3.2 The Number of cases taken on review
The graphs below set out data we have compiled on judicial review of migration and protection decisions in tribunals between 1981 and 2024 (see Table A1 in Appendix). First, we collected data on the number of applications for judicial review of migration and protection decisions made each year. Figure 1 shows that the number of judicial review applications increased over time, from 27 applications in 1981-82, to 568 in 1995-96 (the year after the Migration Reform Act came into force), to 4,339 applications in 2023-24. The numbers fluctuated between those years, peaking in 2003-04 at 2,653 applications, before reducing to 775 in 2009-10, and then climbing to a maximum of 4,467 in 2019-20.

Figure 1. Number of Judicial Review Applications Relating to Migration and Protection Decisions in the Federal and High Courts.
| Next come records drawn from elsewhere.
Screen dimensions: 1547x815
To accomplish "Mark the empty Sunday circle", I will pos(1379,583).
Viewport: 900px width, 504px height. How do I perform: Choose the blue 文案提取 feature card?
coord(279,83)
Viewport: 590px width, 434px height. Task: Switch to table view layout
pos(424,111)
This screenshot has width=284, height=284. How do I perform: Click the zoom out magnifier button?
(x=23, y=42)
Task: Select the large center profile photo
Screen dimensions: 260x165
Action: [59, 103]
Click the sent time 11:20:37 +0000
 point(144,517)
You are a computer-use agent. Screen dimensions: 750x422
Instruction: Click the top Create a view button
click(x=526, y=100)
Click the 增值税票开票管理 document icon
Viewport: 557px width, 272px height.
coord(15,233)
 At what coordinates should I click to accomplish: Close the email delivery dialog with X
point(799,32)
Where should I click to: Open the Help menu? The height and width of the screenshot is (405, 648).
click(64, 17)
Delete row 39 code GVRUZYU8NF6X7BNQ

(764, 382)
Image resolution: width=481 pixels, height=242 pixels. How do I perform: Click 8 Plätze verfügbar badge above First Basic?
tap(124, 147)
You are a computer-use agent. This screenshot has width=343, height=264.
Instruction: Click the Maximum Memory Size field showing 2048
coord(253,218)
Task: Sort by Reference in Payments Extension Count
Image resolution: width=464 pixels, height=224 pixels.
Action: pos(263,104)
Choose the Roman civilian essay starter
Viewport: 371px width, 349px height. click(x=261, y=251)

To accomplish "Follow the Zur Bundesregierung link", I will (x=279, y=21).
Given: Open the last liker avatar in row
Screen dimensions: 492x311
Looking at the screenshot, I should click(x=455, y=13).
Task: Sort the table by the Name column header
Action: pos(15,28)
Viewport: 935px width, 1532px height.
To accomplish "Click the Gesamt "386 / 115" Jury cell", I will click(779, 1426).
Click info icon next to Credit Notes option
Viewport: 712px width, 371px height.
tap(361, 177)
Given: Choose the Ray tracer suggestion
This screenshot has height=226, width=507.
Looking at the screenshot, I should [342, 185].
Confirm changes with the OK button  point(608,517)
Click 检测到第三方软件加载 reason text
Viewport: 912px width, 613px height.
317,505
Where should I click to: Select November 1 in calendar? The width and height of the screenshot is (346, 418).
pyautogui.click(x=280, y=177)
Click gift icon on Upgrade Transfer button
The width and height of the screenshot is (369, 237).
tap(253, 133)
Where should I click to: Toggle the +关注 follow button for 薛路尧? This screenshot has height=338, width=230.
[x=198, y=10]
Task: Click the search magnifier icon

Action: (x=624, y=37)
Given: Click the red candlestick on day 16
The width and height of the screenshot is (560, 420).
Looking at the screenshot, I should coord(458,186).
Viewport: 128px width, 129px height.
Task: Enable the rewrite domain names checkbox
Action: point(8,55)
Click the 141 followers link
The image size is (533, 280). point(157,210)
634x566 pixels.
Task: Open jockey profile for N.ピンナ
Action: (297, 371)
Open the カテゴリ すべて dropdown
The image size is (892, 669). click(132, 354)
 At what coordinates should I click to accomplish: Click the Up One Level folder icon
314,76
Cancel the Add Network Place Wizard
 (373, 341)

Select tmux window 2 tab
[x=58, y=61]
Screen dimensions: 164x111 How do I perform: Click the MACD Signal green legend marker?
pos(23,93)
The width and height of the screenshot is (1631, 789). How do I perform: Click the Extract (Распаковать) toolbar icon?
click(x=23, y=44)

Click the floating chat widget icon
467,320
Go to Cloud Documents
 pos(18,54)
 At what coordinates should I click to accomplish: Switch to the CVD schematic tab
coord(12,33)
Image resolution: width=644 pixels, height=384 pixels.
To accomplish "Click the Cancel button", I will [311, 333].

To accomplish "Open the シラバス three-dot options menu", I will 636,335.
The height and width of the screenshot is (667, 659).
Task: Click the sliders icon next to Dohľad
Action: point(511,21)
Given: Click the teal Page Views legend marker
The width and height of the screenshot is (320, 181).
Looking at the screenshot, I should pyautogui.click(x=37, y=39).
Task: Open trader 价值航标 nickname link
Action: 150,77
The data shows that applications for judicial review have increased over time, despite the introduction of codified tribunal procedures and restrictions on judicial review, ostensibly designed to prevent just such an occurrence. Of course, the number of migration and protection applications that the tribunals received also increased over the relevant period. At least to some extent, these increases reflect trends in the raw number of asylum claims being made.Footnote 62 The uptick in general migration appeals can also be shown to align with broader trends in the securitisation of migration law through dramatic increases in the number of visas being cancelled on grounds of character and conduct.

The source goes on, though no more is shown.